Another great feature of whole life insurance is the tax benefits. It is commonly seen as a must-have product for wealthy people. No wonder, the government set a maximum threshold – the largest amount a client can contribute in premium to prevent the richest from escaping taxes.
Since it looks like a good asset growing scheme, people wonder whether they have access to the account when the time comes for distributing not accumulating any longer. Theoretically, you cannot touch it to death. However, this account services a role as your own banker allowing you to take a loan against the cash value. Since it’s a loan, you wonder whether you have to pay it back by depleting other financial sources. This, I think is a critical point that actually you can simply default to yourself. You will be penalized by reducing the amount of death benefit. But when you reach a certain age, figuring out a good trading-off point is not difficult. Assume an extreme case to illustrate my point here. If your benefits are $2 million when you reach age 90, the cash value balance reaches $2 million too, taking out a full $2 million loan without paying it back is a preferable way to pay for a big project or there is no need to transfer wealth onto the next generation.

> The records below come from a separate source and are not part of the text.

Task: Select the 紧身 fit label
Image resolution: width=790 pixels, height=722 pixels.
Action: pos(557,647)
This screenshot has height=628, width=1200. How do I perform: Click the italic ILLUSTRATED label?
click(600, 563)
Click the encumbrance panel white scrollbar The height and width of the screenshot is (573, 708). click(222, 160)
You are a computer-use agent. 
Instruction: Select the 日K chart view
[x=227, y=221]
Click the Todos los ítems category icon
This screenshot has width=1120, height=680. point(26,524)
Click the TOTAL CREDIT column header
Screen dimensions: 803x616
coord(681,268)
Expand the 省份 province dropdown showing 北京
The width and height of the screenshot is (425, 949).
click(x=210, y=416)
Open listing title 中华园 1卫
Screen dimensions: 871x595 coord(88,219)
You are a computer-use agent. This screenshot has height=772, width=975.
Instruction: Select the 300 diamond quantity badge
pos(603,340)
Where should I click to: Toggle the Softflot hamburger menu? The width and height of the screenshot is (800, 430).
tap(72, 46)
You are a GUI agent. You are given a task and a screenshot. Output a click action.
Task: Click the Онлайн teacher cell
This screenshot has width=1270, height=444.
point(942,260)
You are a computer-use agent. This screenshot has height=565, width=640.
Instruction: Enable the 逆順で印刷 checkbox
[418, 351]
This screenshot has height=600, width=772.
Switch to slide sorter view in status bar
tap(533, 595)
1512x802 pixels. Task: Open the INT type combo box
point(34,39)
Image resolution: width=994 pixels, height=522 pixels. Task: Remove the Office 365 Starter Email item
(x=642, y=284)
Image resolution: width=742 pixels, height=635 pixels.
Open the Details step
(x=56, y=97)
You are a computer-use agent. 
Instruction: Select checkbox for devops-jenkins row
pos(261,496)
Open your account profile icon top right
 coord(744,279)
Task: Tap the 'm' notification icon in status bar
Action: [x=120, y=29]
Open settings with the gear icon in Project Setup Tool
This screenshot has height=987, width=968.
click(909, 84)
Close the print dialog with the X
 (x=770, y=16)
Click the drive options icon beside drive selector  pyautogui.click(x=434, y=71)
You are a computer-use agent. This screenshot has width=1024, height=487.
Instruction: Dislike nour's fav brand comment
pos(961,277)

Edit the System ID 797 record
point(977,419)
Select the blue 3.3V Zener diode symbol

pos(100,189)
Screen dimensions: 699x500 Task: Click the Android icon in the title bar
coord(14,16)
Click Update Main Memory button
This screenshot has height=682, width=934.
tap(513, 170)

It is the third vital component in a solid retirement plan. The stock market is full of risk and return. Blended with the human nature of greed, it behaves like a Vegas gambling site – even the coolest, most brilliant investors can be slaughtered brutally. The bond market is relatively safe but the low risk comes with very low returns also. Real estate is more commonly played by mass investors but comes with the big issues of illiquidity or management and ownership costs. I don’t want to discuss commodities as it is an asset class not commonly used by most people.
Now it boils down to the individual’s risk profile or psychological capacity when it comes down to finding the right capital allocation in this bucket.
If you are extremely risk-averse, or you reach an old age or have a big family to support, you shall play it safe by gearing toward a larger proportion of bonds. More specifically, tax-free municipal bonds. Another safe play is to invest dividend generating stocks, especially when you are approaching retirement age, needing to draw on dividend on a regular basis as life-supporting income. With the irresistible trend of ETF growth, I highly recommend to purchase dividend ETF rather than hold a handful stocks. DLN offered by WisdomTree is a good choice. There are three features of DLN. Firstly, the large AUM (1.73billion) and daily volume means a good liquidity for investors; secondly, the performance since its inception in 2007 is splendid, as shown in the price chart below; third, 2.76 average dividend yield along with 0.29% expense ratio also keep DLN a good pick; lastly, the DLN portfolio is well diversified with an emphasis on Consumer Staples, next with Energy, Telecommunication and less reliance on Utilities, this more balanced combination caters to safety consideration too.
If you are risk seeking, or you are just very young and no one is dependent on you, please set a larger chunk of your capital to PE/VC like equities (I detailed my thoughts on why so in another blog). Real State, from my perspective, is definitely a must-to-have asset firstly because of tax benefits and secondly it’s where anyhow you need to dwell and enjoy life. For some people who are very allergic to the stock market, I suggest they purchase a second property, third property or more if they have sufficient cash in the discretionary investment bucket. Make sure the rental income more than offsets the cost base. And develop the skillsets to fix plumbing and landscaping etc. This is a great channel for a merry retirement.